> [EXCERPTED TEXT]
========
Okay. Then you mentioned an Arkoma wildcat that was successful. Is that either the thesis, is that extrapolatable, or is the wildcat discovery got significant legs on development?

A - Charles Stanley

There are some offsets to it. In fact, we've got one drilling right now. The size of it will be limited. I mean, the typical mid continent type play, we don't have an extensive acreage position rig. It's important because it was a higher rate well. It was as averaged about 6 million cubic feet a day gross and we have about a 94% working interest in the well. So it was a significant contributor to our eastern mid continent production during the first quarter, and certainly needs to be pointed out.

Q - Richard Gross

Okay. And then the last thing was going back to Pinedale. You're currently drilling from pads, and with kind of extended reach you can get so many wells and as you drill off of these pads, do you have an expectation as to in effect when you would run out of locations from the existing pads let's assume you don't go deep and then, does that push you toward maybe, as we've kind of talked about before, maybe doing a five-acre pilot this year?

A - Charles Stanley

Well, we believe that we currently have the number I think we have now constructed all of the pads necessary to develop this field, regardless of the ultimate subsurface well density. We may need a couple of more pads in the southern area where we haven't drilled the sort of southwestern panhandle of our acreage extensively, but in general our plan going forward is to simply enlarge the existing pads to accommodate more surface facilities and well heads if we go to increased density. We will likely do some piloting on five acres this year in order to make a determination, ultimately, because obviously it's much more economic and much more efficient to determine the ultimate subsurface density and drill the wells while you're on the pad rather than moving off and then coming back later to drill infill wells at 5-acre density. There's also a good likelihood that some of the sands will be in communication from well to well and obviously drilling through partially depleted sands causes additional drilling headaches if you wait.

Q - Richard Gross

Okay. And then one last - going back to Uinta Flat Rock area.

A - Charles Stanley

Yeah.

Q - Richard Gross

When you mentioned you're drilling an offset, is that an offset a mile away? 640 acres, or is that -- how am I --

A - Charles Stanley

These are 160-acre offsets.

Q - Richard Gross

It is the 160 acre offsets. Probably too early to tell whether you will down space.

A - Charles Stanley

Probably not much lower than 160 at this point until we get more production data.
========
> [INFORMATION PROVIDED]
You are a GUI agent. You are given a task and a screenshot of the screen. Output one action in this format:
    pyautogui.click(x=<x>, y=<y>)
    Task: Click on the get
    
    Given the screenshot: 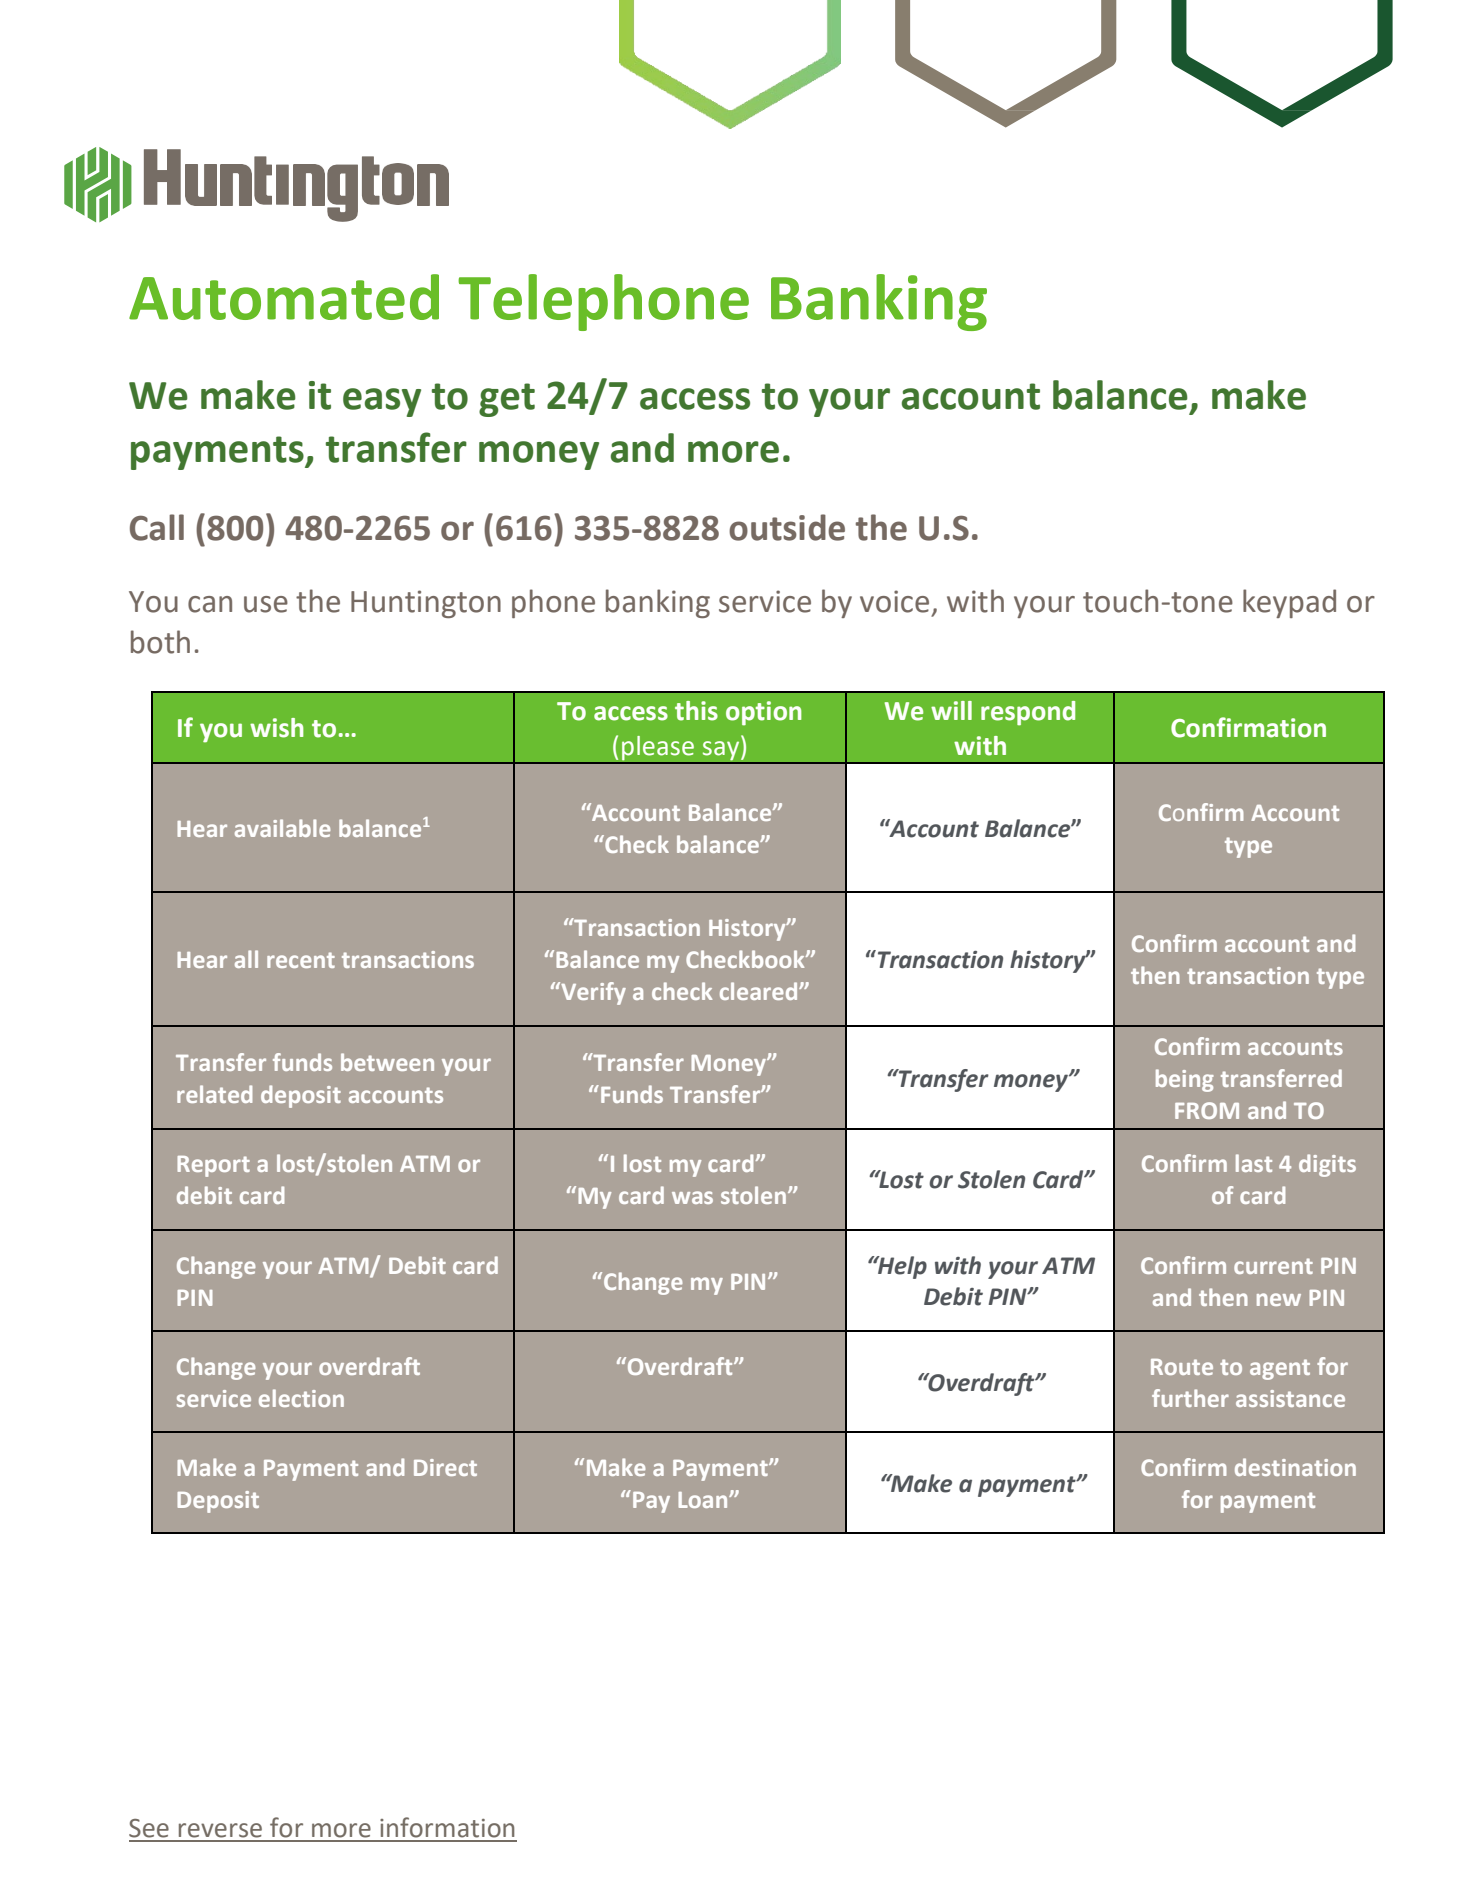 What is the action you would take?
    pyautogui.click(x=507, y=400)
========
> [EXERCISE INSTRUCTIONS] Reproduce the passage of the transcript that begins with the words containing "Okay. And then one" and ends with "are 160-acre offsets.". The records are unrelated to the transcript and stand as separate material.

> [CORRECT RESPONSE]
Okay. And then one last - going back to Uinta Flat Rock area.

A - Charles Stanley

Yeah.

Q - Richard Gross

When you mentioned you're drilling an offset, is that an offset a mile away? 640 acres, or is that -- how am I --

A - Charles Stanley

These are 160-acre offsets.